(Stored records)
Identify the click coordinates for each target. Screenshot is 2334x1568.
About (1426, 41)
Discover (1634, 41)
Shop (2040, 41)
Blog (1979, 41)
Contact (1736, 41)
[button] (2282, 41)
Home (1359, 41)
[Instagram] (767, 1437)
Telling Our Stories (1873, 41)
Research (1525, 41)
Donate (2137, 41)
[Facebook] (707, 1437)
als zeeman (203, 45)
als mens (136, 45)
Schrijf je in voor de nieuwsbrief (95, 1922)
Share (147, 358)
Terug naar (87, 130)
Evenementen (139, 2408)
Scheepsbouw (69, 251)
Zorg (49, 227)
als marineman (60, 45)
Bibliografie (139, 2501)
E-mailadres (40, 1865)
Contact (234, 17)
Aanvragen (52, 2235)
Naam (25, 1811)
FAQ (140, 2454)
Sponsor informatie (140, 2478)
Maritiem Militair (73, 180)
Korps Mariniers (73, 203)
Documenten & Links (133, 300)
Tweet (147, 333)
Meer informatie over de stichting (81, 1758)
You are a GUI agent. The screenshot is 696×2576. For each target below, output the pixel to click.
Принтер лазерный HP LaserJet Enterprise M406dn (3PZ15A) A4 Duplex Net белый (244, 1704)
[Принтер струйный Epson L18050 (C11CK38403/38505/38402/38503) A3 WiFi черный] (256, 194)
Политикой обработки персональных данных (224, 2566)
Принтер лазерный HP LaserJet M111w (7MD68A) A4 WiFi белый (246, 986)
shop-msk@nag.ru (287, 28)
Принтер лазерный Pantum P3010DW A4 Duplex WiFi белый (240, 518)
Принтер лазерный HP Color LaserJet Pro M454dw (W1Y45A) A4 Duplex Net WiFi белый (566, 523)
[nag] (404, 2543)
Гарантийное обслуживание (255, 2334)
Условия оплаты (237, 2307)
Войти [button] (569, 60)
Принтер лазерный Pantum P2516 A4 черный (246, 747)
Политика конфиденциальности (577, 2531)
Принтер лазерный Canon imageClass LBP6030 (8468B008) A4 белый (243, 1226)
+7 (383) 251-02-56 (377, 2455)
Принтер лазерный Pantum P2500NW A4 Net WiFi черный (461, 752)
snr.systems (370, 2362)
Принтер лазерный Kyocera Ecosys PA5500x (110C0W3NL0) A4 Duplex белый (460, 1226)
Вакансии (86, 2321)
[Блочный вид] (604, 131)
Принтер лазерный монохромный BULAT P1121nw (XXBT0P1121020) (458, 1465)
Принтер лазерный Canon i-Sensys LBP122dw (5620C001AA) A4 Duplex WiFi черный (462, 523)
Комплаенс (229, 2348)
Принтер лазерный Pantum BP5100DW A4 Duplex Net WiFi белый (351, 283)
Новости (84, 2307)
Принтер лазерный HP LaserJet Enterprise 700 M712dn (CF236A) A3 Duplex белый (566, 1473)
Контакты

ACTIVITY: Which lines run from the one holding "Sponsor informatie (140, 2478)" through the one holding "Политикой обработки персональных" in the records above? Repeat them exactly, both included, and nothing more.

WRITTEN ANSWER:
Sponsor informatie (140, 2478)
Maritiem Militair (73, 180)
Korps Mariniers (73, 203)
Documenten & Links (133, 300)
Tweet (147, 333)
Meer informatie over de stichting (81, 1758)
You are a GUI agent. The screenshot is 696×2576. For each target below, output the pixel to click.
Принтер лазерный HP LaserJet Enterprise M406dn (3PZ15A) A4 Duplex Net белый (244, 1704)
[Принтер струйный Epson L18050 (C11CK38403/38505/38402/38503) A3 WiFi черный] (256, 194)
Политикой обработки персональных данных (224, 2566)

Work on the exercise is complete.